Platform Services for GlassFish 3.1

Platform Services are capabilities provided by the different operating system platforms. In Solaris 10 it is SMF (Solaris Management Framework), on Linux and other UNIX flavors including older Solaris systems it is controlled by daemons that read special configuration files. On Windows, a Services framework is provided that uses a special API.

Goals for later versions of GlassFish:

  • seamless use of services for life-cycle management. E.g. when you run 'asadmin stop-domain' it would check and see if the domain is running as a service or not and then act accordingly.
  • Support services on all supported platforms

Unfortunately this is beyond the scope of 3.1. It will require 3-6 man months of work.

What do we currently support in GlassFish 3.x ?

  • Supported Platforms are Solaris 10 with SMF and Windows
  • asadmin has the create-service command which creates the service on either of the supported platforms.  Domains are supported only.
  • After creating – the user is on his own – all start/stop/uninstall operations have to be done directly with the platform. We document how to do it.

    What CAN we do for 3.1?

  • Add support for Linux: Oracle Enterprise Linux, Redhat Enterprise Linux, Ubuntu
  • Add support to create services for instances

Commands

  • create-service – Sets up services for DAS
  • create-instance-service – Sets up services for an instance

What are Future Goals for 3.2 and onwards?

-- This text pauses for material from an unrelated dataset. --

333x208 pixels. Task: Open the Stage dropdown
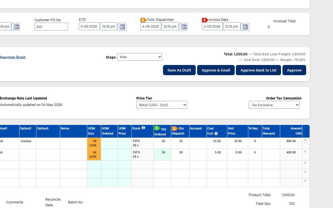[x=140, y=57]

  • start/stop/list/uninstall commands  for controlling all aspects of the services from within asadmin
  • Add an attribute to the server element in domain.xml specifying when a server is a service
    • Elegant Solution: We don't write special life-cycle commands. Instead existing commands like stop-instance would make special Services call if that instance is running as a service.
  • Support more platforms -- MAC, HPUX(?), Solaris w/o SMF, other flavors of Linux
  • Tight sophisticated 2way integration

Best Practices when Running As A Service

The overall rule is to use the same tools for handling life-cycle.  If you setup a remote instance as a service then you should allow the services implementation of the operating system to do all the starting, stopping and restarting.  If you are using services to control the life-cycle of your server(s) then you shouldn't use the life-cycle control commands that GlassFish provides:

  • start-instance
  • start-domain
  • start-local-instance
  • stop-instance
  • stop-domain
  • stop-local-instance
  • restart-instance
  • restart-domain
  • start-cluster
  • stop-cluster

Instead -- use the capabilities of your platform services.  They are just as easy to use.  You can also control remote services with the built-in platform tools.

Failure Mode Handling FAQ

Q: Remote server is started by asadmin, user goes to services to stop the instance. What happens?

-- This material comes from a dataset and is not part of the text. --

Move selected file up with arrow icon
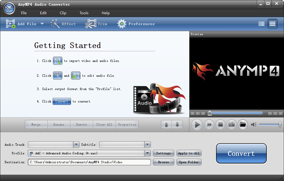 pyautogui.click(x=166, y=124)
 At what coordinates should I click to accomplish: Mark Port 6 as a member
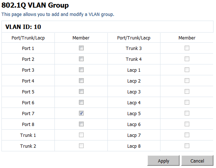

A: Windows and Solaris/SMF did not start it so they will not be able to see it or stop it.  Linux and non-SMF Solaris are very low-level.  Stopping via services will work because it will just run a simple script command.

Q: Remote server is started by service; user stops the server using asadmin (stop-cluster or stop-instance). What happens?

A: The service notices that the server stopped.  It is marked as not-running. There are ways, depending on the platform, to have the operating system services automatically restart for you.  That is beyond the scope for GlassFish.  To set that up you'll need to study your platform's services.